• [Data for this task]:
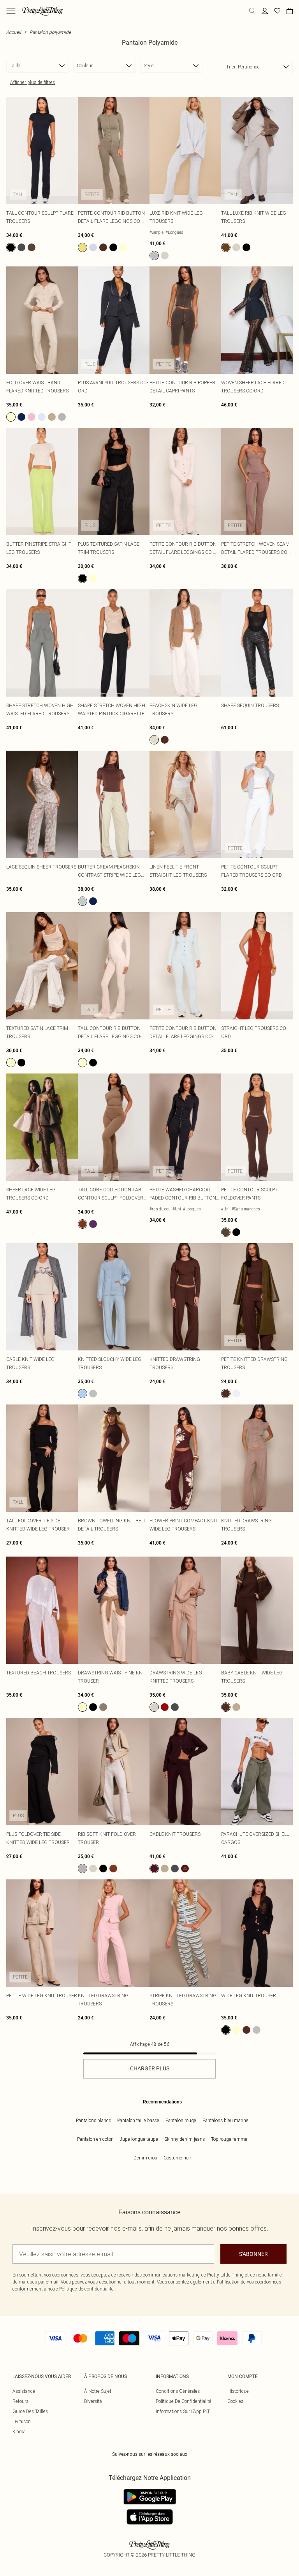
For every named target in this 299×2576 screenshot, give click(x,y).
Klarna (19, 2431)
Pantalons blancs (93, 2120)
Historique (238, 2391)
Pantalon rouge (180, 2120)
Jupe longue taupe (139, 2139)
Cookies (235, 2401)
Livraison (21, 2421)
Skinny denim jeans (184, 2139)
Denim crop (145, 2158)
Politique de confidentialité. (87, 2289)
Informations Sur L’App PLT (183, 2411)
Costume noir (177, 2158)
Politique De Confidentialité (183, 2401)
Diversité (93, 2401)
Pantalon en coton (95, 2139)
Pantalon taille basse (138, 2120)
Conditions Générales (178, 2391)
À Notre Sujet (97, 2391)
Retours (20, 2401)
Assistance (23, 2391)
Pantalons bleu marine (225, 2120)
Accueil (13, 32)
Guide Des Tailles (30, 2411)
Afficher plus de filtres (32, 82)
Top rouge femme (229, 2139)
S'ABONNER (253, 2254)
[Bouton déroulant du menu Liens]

* * *

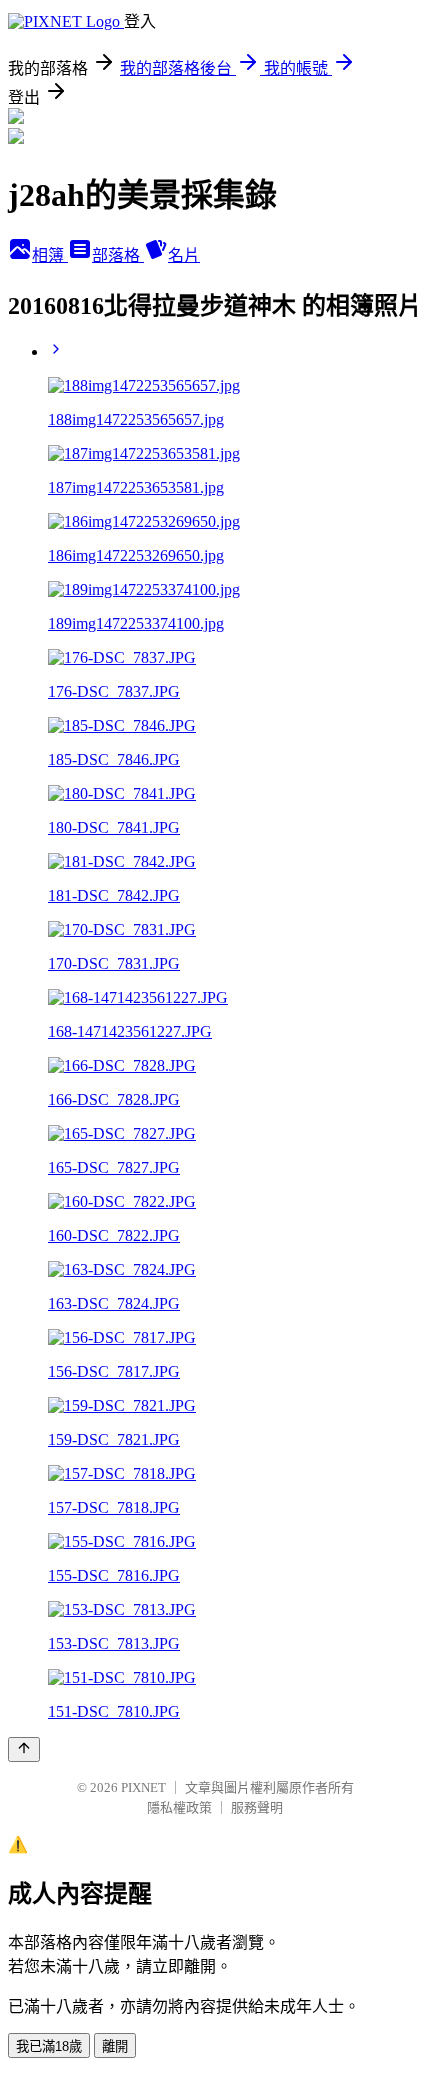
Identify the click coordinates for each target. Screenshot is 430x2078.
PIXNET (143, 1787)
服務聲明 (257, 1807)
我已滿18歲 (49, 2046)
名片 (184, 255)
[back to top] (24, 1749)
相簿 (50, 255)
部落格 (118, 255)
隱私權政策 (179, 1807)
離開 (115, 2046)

• [Your goal]: Report how many lines in the material above include "click", and give no other words.

• [Response to the task]: 2